Pequim - Antes dos Jogos, esperava-se uma disputa acirrada entre EUA e China pelo topo do quadro de medalhas. Mas o que se viu foi uma vitória folgada dos anfitriões (51 ouros a 36). Enquanto os chineses falam em evoluir para a próxima Olimpíada (Londres-2012), os norte-americanos adotam discurso diverso, tentando mostrar que houve avanço e que o país liderou a classificação.
Para Liu Peng, chefe de missão chinesa, a competição mostrou que o país está mais forte em vários esportes. O número de títulos conquistados, por exemplo, saltou de 32 em Atenas-2004 para 51 em Pequim, um aumento de 59% de ouros. É o primeiro país da Ásia a liderar o quadro de medalhas. No entanto, o comitê local diz que ainda há muito a crescer. ''Temos que ter a mente sóbria agora'', disse Liu.
Nos esportes-base da Olimpíada, os chineses entendem que ainda é preciso formar equipes competitivas.

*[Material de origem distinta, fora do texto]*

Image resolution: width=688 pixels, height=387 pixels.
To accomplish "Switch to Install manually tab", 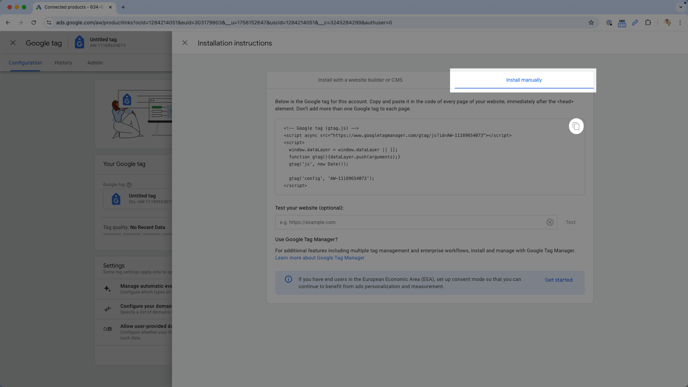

Na natação, o país amealhou três ouros, duas pratas e seis bronzes - sétimo colocado na modalidade em que os EUA lideraram o quadro geral de medalhas.
Outro desafio para a China é realizar uma política esportiva englobando não só o alto nível, como também a saúde pública. ''Temos que aprender com as lições dos outros para manter as pessoas mais interessadas no esporte e incentivá-las a praticar exercícios'', disse ele, em alusão aos EUA e à Europa.
Apesar de ter ficado bem atrás no quadro de medalhas, o Usoc (o comitê olímpico dos EUA) disfarçou a frustração. ''Os atletas excederam nossas expectativas'', disse Peter Ueberroth, presidente do Usoc, que adotou o total de medalhas como critério de classificação, o que alçaria os EUA à liderança. ''Observamos essa Olimpíada como um dos grandes sucessos da história do comitê olímpico dos EUA'', diz Jim Scherr, diretor-executivo da entidade.
De fato, se for considerar a performance dos EUA por esses critérios, é o melhor desempenho desde os 174 pódios obtidos em Los Angeles-84, quando o país foi o sede e os Jogos foram esvaziados por boicotes.